I started a novella to submit for an anthology they are putting together at Samhain. It’s called Actor for the Ages. It’s about a thousand year old vampire actor, who is in the Indianapolis production of a new play and the female director is an Empath. She’s just not feeling it from him.  He owns a piano bar and has spent his life performing, finding some peace in music and literature.  His emotions have been locked away for hundreds of years and she determined to bring emotional substance to the part. I intended for this to be a straight comedy, but it’s turned into more of a dramedy and when the December Ennui flu hit me, this one got set aside with the rest. It may be more than a novella when it’s done.

                                                                                           *

I have an urban fantasy series that I have been working on for a couple of years. I finished a couple of peices, but then the world suddenly expanded and sent out orbiting planets. In the process I decided that I wanted a different story to introduce this series. It’s in the works. I’ll tell you more about this series soon.

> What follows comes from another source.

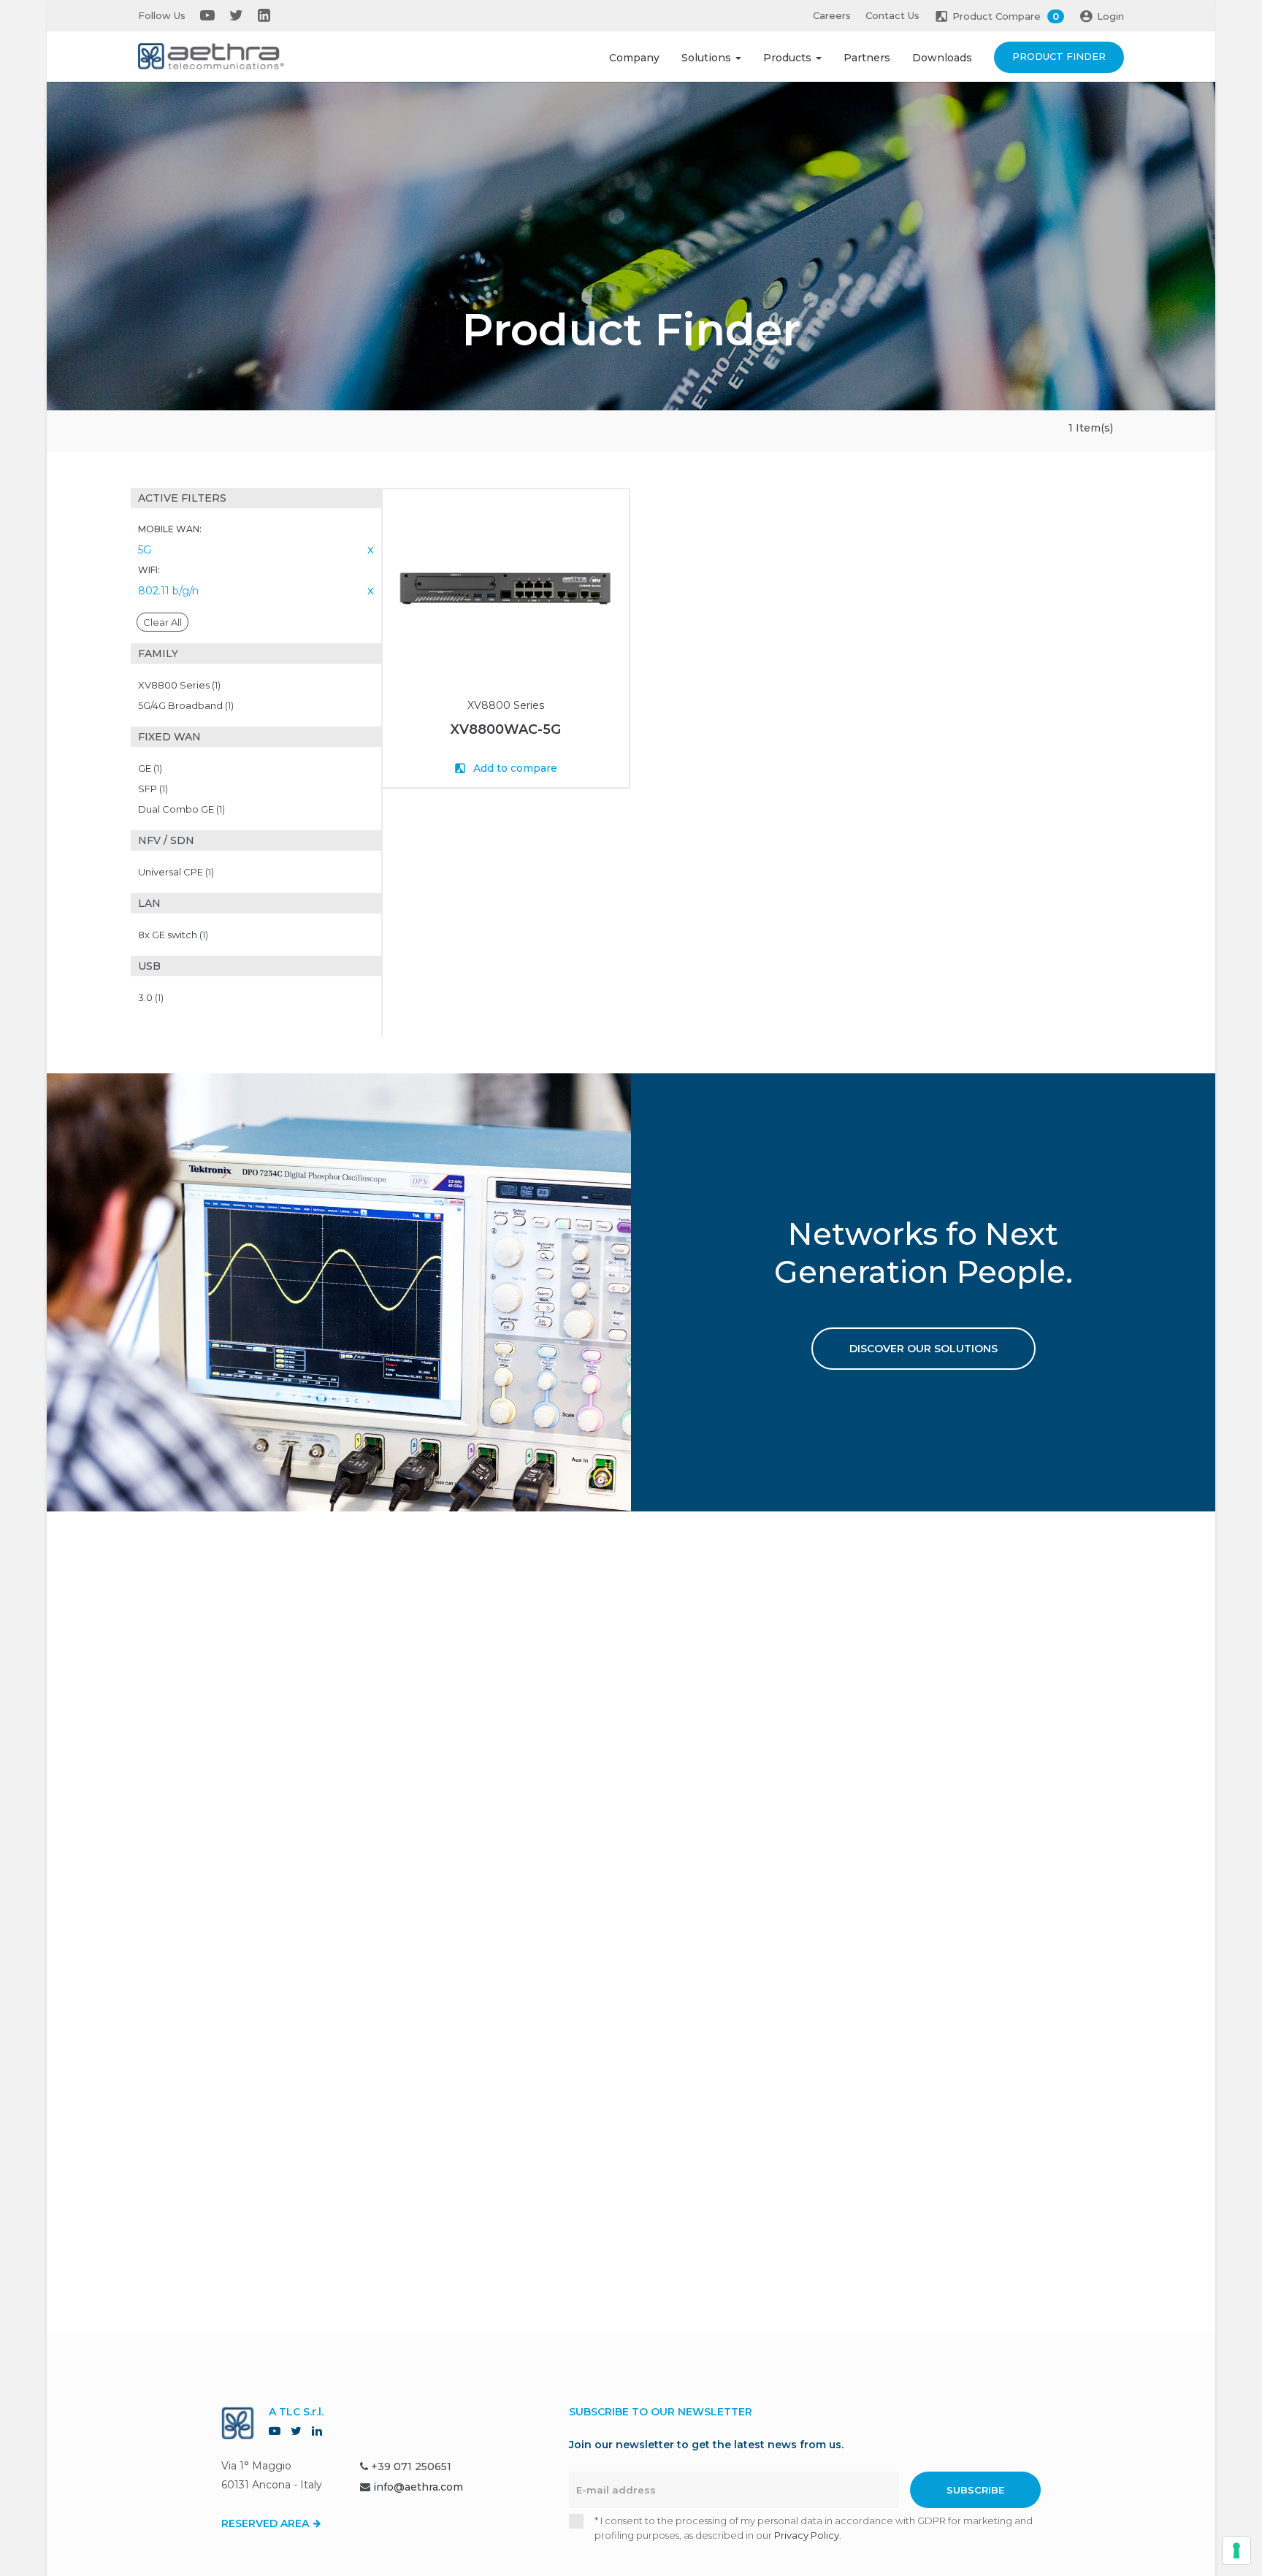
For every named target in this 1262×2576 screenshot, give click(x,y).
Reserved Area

Well, that’s a long one to keep you tied over for a bit. In between my day job, I’ll be nose to the pen and paper and lap top. 

January 1, 2008

Happy New Year to everyone!

Filed under: Uncategorized — Administrator @ 11:16 pm

I am starting the new year as a published author. I like the sound of that. Most people don’t know what an accomplishment that is in today’s world. If you are a writer then you know how hard it is to simply complete a novel, much less the polishing and sheer stamina it takes to send it out to editors and agents.

I’d like to say rejection makes you strong, and for some it does, but for others it only makes you fragile to the point you question your abilities. Everyone has different expectations in what the market wants. The main advice I heard and have to agree with, is that you must write a good story.

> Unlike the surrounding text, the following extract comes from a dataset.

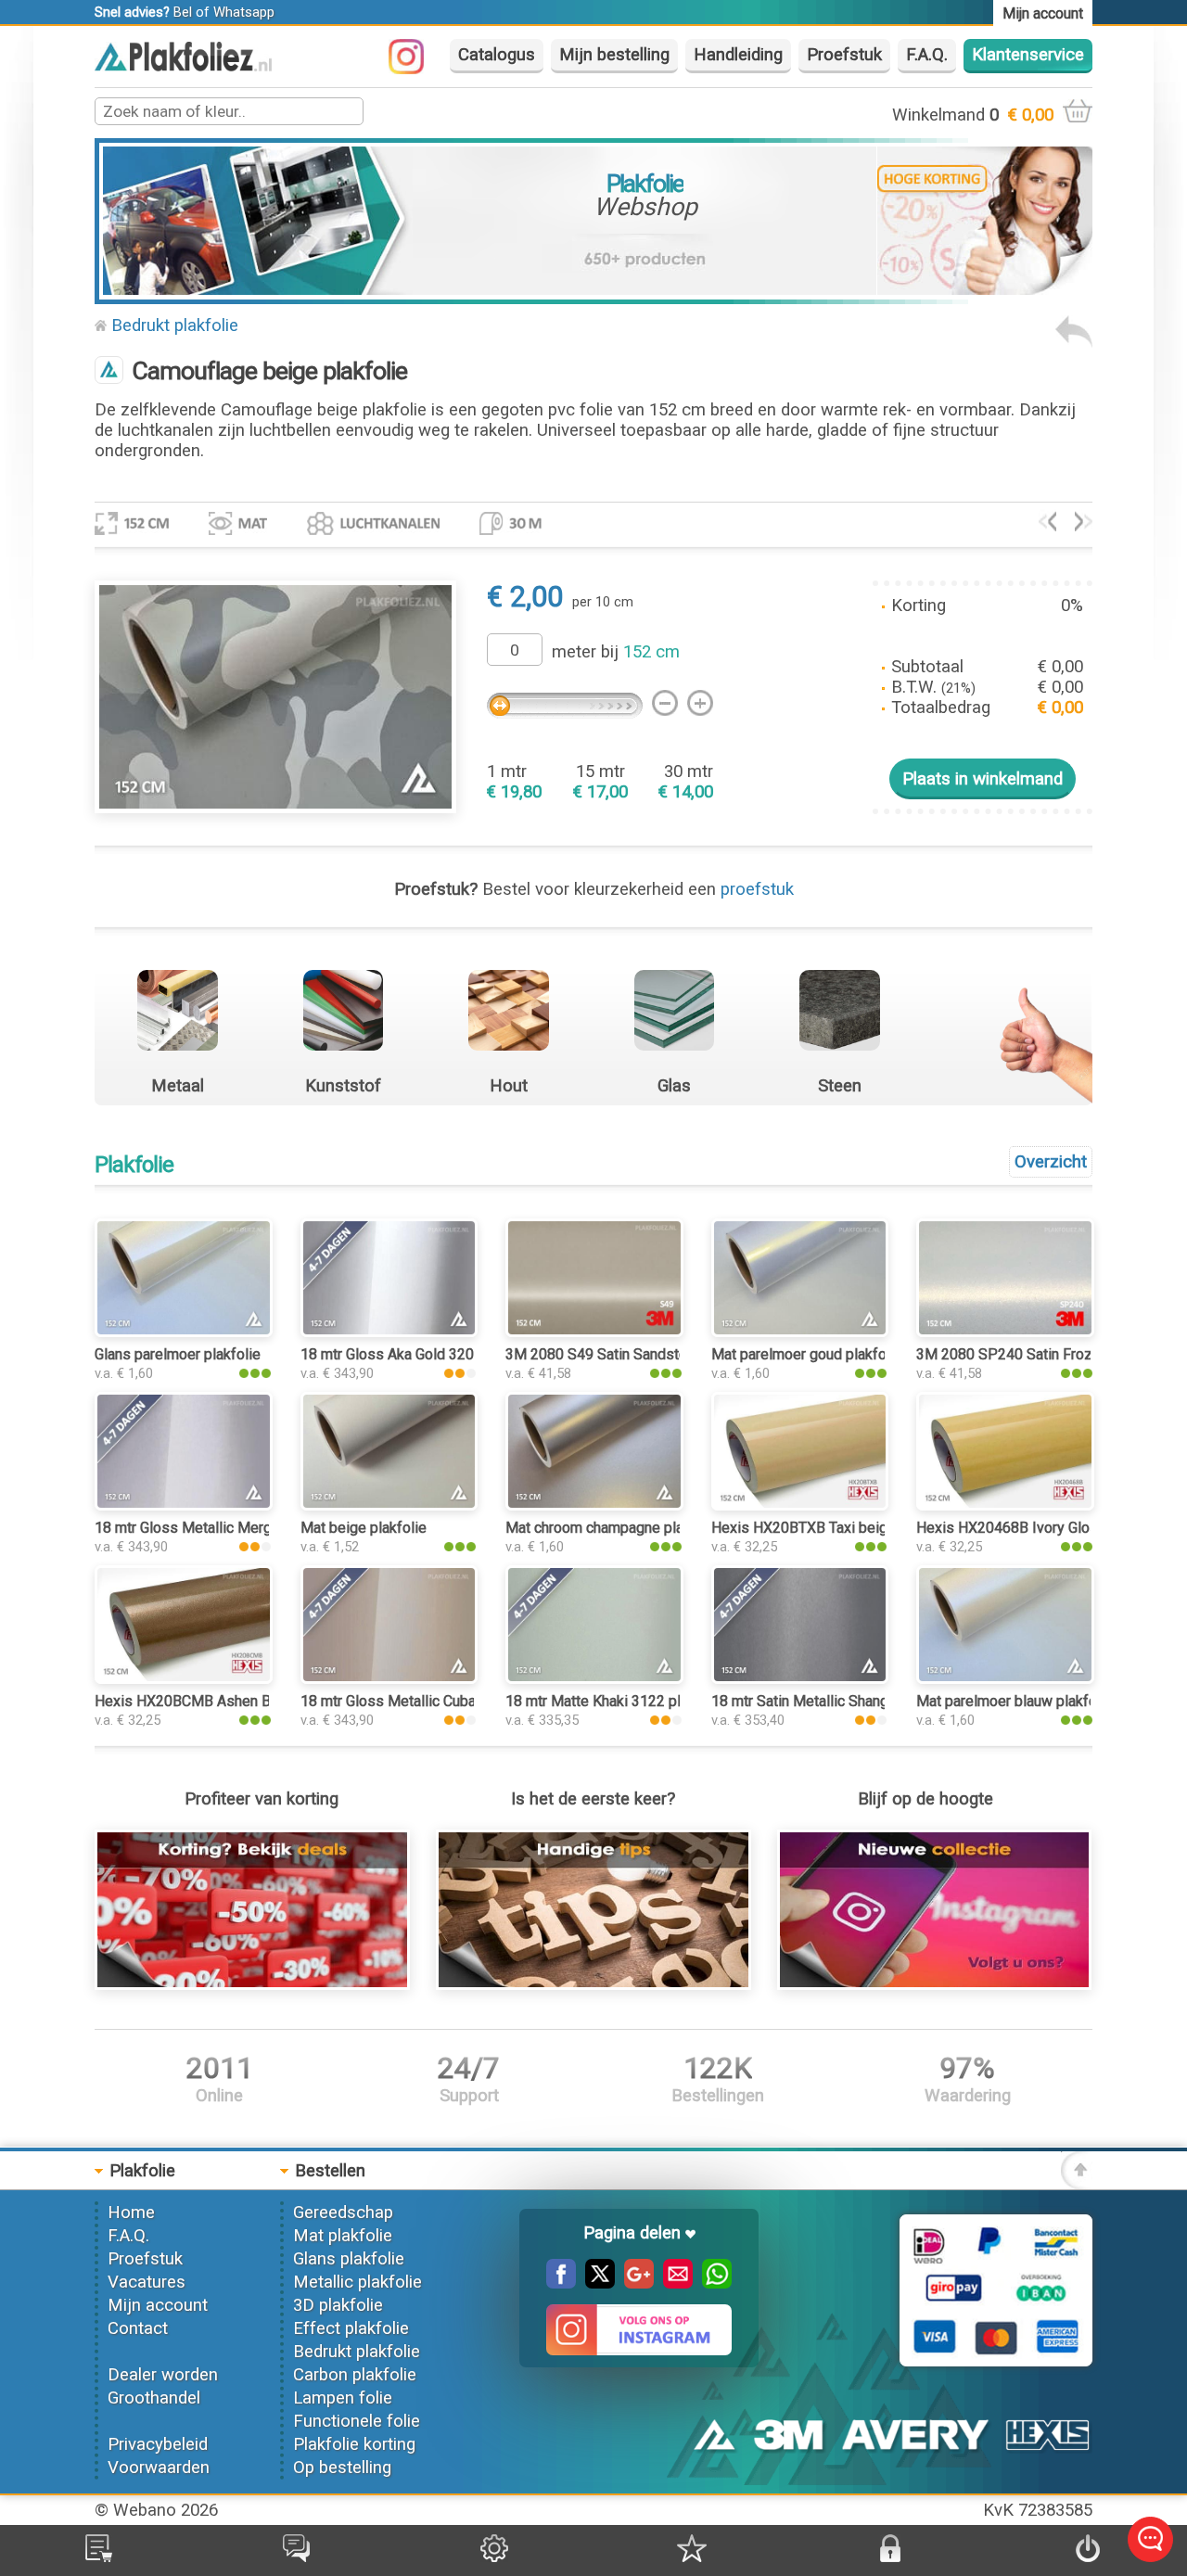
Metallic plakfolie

I worry like all new authors that my novel will not find an audience. I take a certain pride in the fact that my editor liked Shaking Off the Dust well enough to work her fanny off to get it ready for publication. As a debut novel from an unkown author, she took a chance on me and that was a huge compliment as far as I am concerned. Now it’s up to the readers to decide if it satisfies the romantic or suspense loving portion of thier minds.

I loved writing this story. That’s exactly the kind of feeling I want the readers to have, that rush of excitement and satisfaction. And if you like it, feel free to tell me all about it.